Hier soir, j'assistais à une conférence gesticulée de Franck Lepage.

Je ne sais pas si vous connaissez Franck Lepage, j'en ai déjà parlé une fois ou deux sur le blog. Il fait partie de cette poignée de gens dont je me farcis les vidéos qui traînent sur le web des heures durant, avec Etienne Chouard, Jean Marc Jancovici, Frédéric Lordon ou encore Olivier Berruyer.

Franck Lepage est l'un des fondateurs d'une SCOP intitulée "Le Pavé" et à ce titre anime des conférences et des formations autour de thèmes qui me sont chers. Mais au lieu de faire une conférence chiante et sérieuse, il prend le parti de faire un spectacle moitié humoristique, moitié engagé qui dure pas loin de quatre heures et où l'on ne voit pas le temps passer.

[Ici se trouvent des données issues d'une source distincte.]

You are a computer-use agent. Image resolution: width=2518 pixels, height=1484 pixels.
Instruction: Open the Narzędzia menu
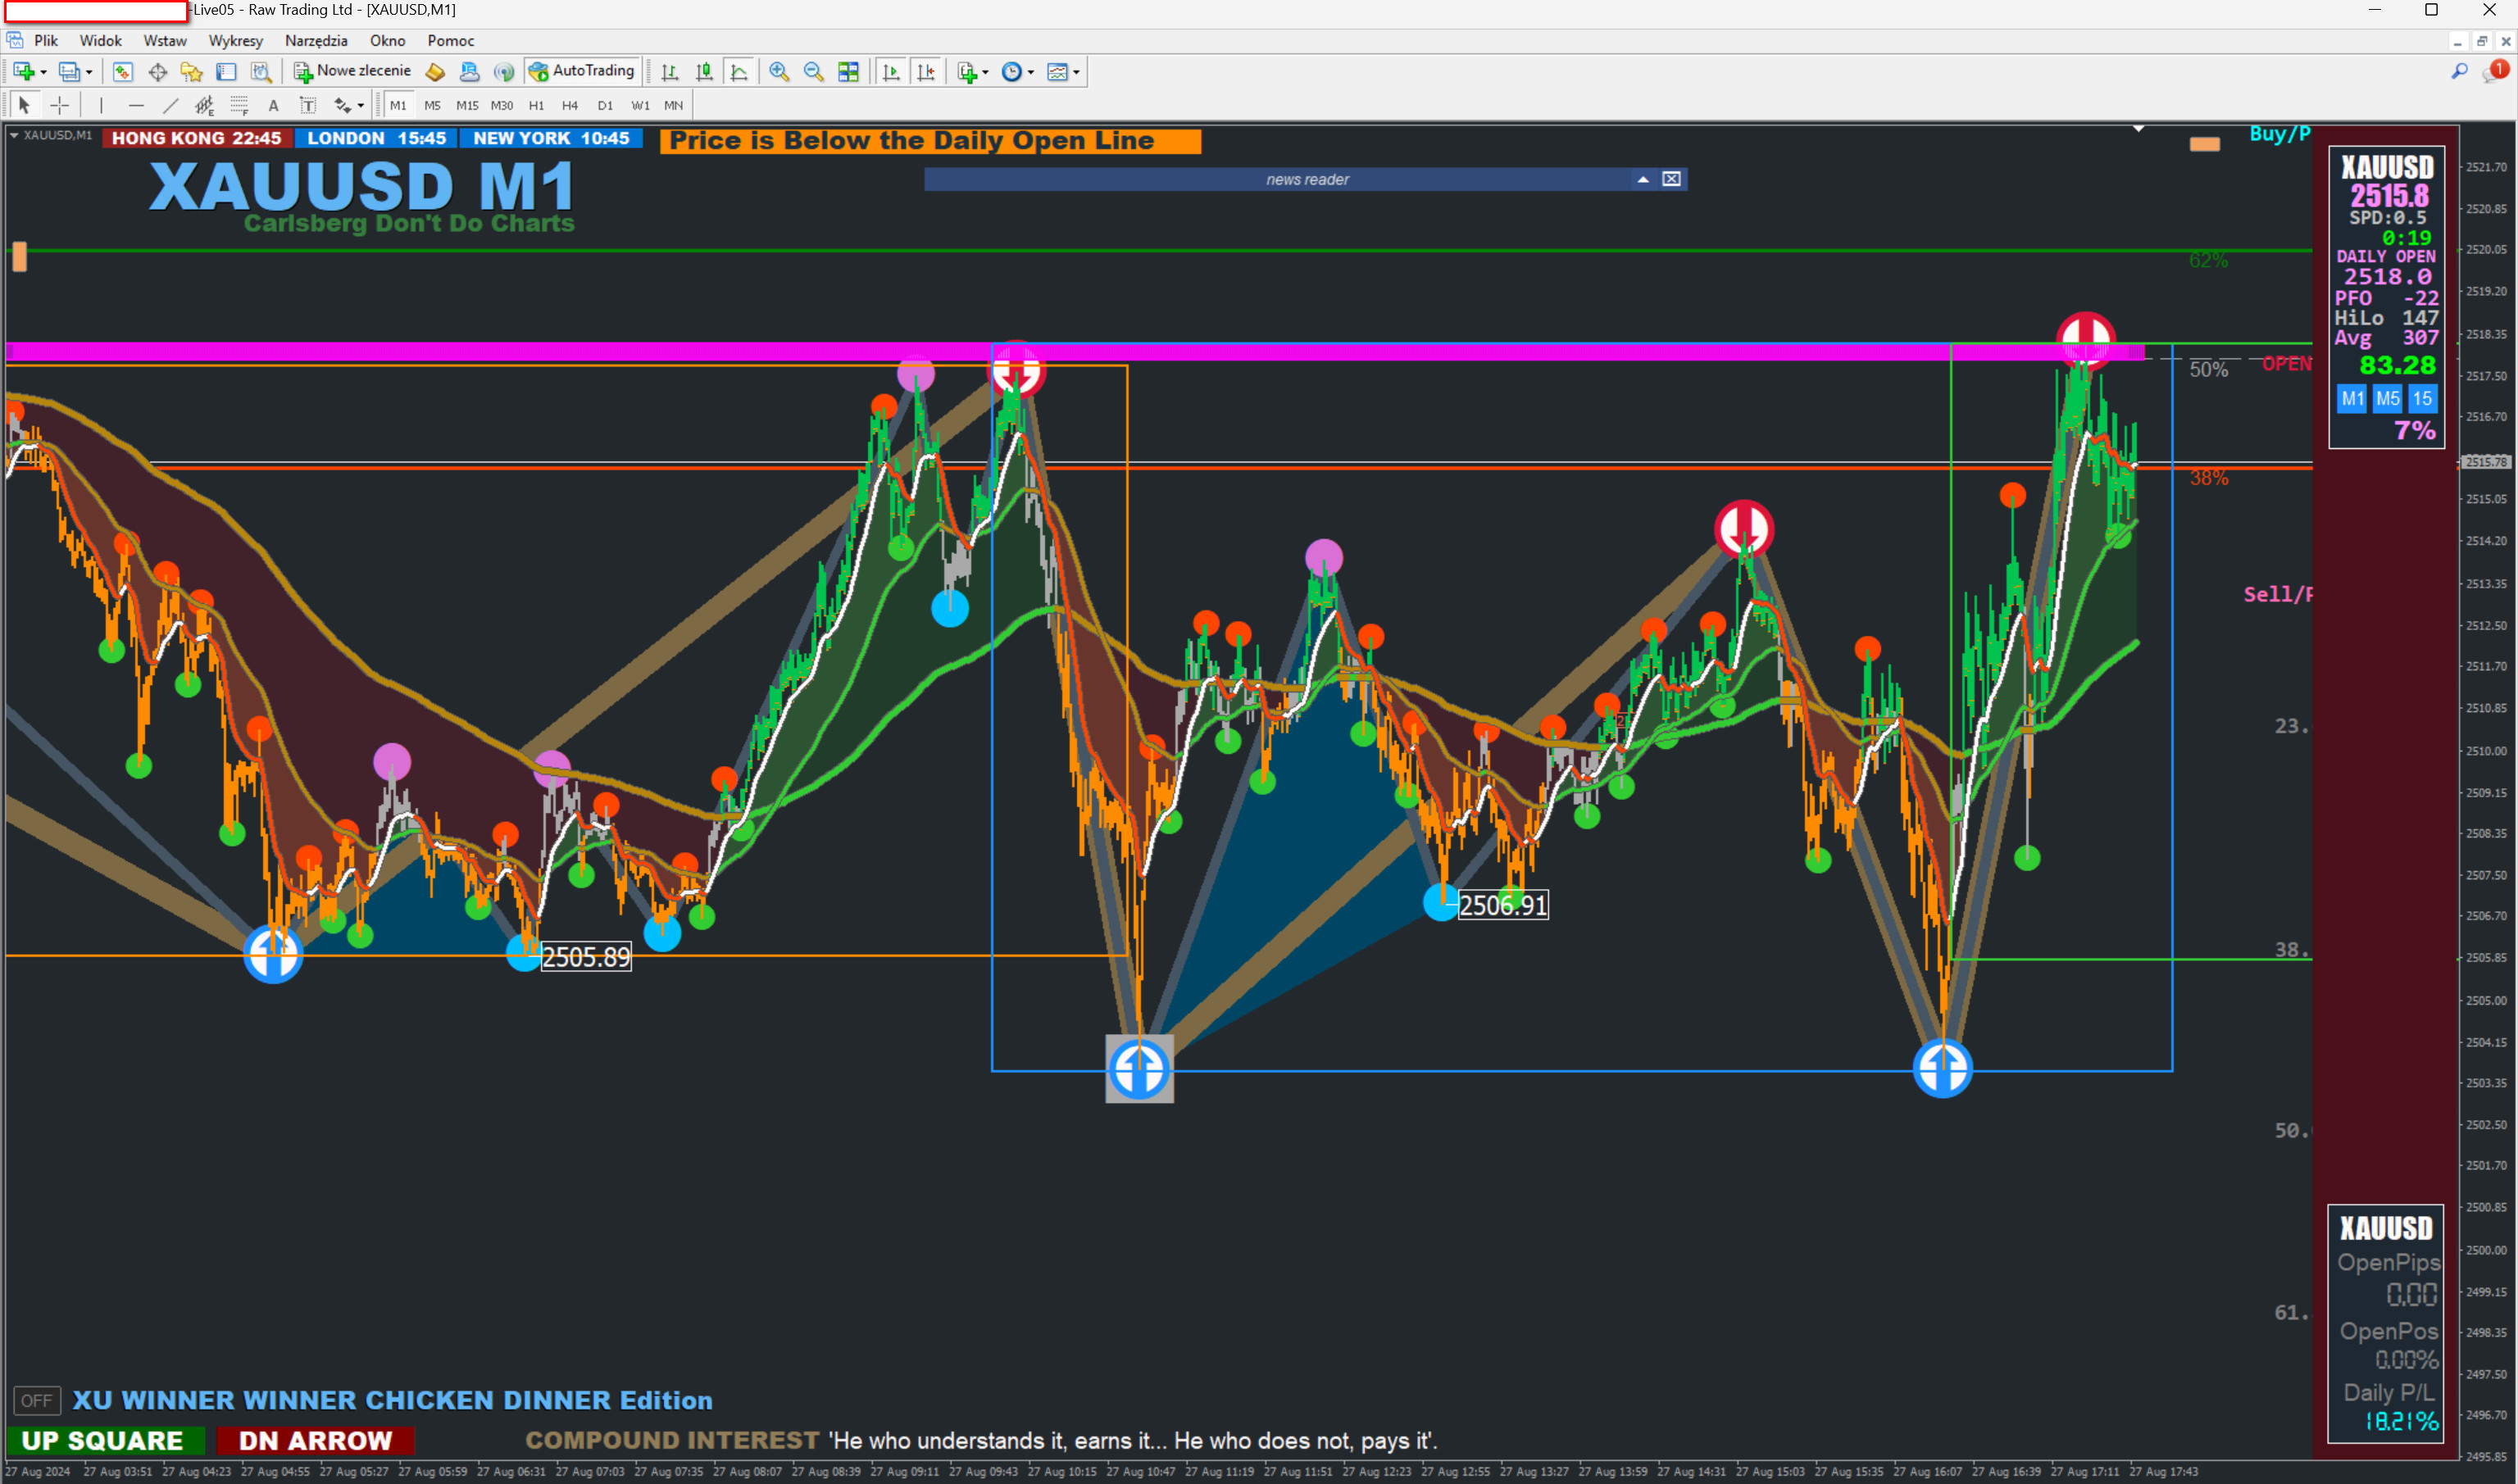click(x=316, y=40)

Hier soir à Montbéliard (25), il abordait le thème de l'éducation populaire, ce concept bizarre inventé après-guerre dans le but d'éduquer les jeunes adultes à la politique. Considérant, suite aux événements tragiques de la 2nde guerre mondiale, que la démocratie n'était pas un état naturel, que c'était le fascisme qui était la dérive logique pour les sociétés humaines, le gouvernement de l'époque a cherché à mettre en place une éducation politique des adultes, pour leur apprendre à rester en démocratie.
On imagine sans peine la difficulté de l'exercice : comment éduquer à la politique sans faire de bourrage de crâne et de prosélytisme ? Dans un contexte politique animé, avec les communistes qui disputaient encore les places au gouvernement avec les gaullistes, le projet a finalement capoté pour être relégué dans une sous-section du ministère de la jeunesse et des sports, puis muter en ministère de la Culture (avec un grand Q), et devenir finalement cette bouillie infâme qu'on nous sert en appelant ça de la Culture, alors que c'est totalement l'inverse.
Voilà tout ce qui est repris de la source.